## WHAT THIS TASK INVOLVES
Line by line, give the data again exactly as it appears.

## RECORDED DATA
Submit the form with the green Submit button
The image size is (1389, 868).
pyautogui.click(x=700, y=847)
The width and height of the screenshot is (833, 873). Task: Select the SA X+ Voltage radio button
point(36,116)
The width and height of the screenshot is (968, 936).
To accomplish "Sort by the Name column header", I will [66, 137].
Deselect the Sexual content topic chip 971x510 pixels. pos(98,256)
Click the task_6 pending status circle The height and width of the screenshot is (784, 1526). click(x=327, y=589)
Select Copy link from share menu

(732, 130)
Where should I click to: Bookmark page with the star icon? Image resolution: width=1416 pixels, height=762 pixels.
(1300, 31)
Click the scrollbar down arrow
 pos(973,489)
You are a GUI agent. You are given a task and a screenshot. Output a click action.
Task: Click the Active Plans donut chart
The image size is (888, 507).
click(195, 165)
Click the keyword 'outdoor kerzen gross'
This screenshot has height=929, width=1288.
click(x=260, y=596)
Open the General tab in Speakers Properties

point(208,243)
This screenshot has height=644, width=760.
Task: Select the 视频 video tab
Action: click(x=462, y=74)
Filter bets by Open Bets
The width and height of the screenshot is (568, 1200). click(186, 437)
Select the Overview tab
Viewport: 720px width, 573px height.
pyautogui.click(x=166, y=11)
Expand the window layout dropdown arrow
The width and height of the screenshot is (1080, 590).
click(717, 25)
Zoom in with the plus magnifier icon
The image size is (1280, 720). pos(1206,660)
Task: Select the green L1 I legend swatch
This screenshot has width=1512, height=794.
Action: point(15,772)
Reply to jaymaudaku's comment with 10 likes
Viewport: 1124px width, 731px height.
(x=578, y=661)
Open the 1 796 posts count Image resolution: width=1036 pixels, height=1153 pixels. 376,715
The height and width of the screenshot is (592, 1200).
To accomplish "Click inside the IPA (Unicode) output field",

## SOLVED EXERCISE
Submit the form with the green Submit button
The image size is (1389, 868).
pyautogui.click(x=700, y=847)
The width and height of the screenshot is (833, 873). Task: Select the SA X+ Voltage radio button
point(36,116)
The width and height of the screenshot is (968, 936).
To accomplish "Sort by the Name column header", I will [66, 137].
Deselect the Sexual content topic chip 971x510 pixels. pos(98,256)
Click the task_6 pending status circle The height and width of the screenshot is (784, 1526). click(x=327, y=589)
Select Copy link from share menu

(732, 130)
Where should I click to: Bookmark page with the star icon? Image resolution: width=1416 pixels, height=762 pixels.
(1300, 31)
Click the scrollbar down arrow
 pos(973,489)
You are a GUI agent. You are given a task and a screenshot. Output a click action.
Task: Click the Active Plans donut chart
The image size is (888, 507).
click(195, 165)
Click the keyword 'outdoor kerzen gross'
This screenshot has height=929, width=1288.
click(x=260, y=596)
Open the General tab in Speakers Properties

point(208,243)
This screenshot has height=644, width=760.
Task: Select the 视频 video tab
Action: click(x=462, y=74)
Filter bets by Open Bets
The width and height of the screenshot is (568, 1200). click(186, 437)
Select the Overview tab
Viewport: 720px width, 573px height.
pyautogui.click(x=166, y=11)
Expand the window layout dropdown arrow
The width and height of the screenshot is (1080, 590).
click(717, 25)
Zoom in with the plus magnifier icon
The image size is (1280, 720). pos(1206,660)
Task: Select the green L1 I legend swatch
This screenshot has width=1512, height=794.
Action: point(15,772)
Reply to jaymaudaku's comment with 10 likes
Viewport: 1124px width, 731px height.
(x=578, y=661)
Open the 1 796 posts count Image resolution: width=1036 pixels, height=1153 pixels. 376,715
The height and width of the screenshot is (592, 1200).
To accomplish "Click inside the IPA (Unicode) output field",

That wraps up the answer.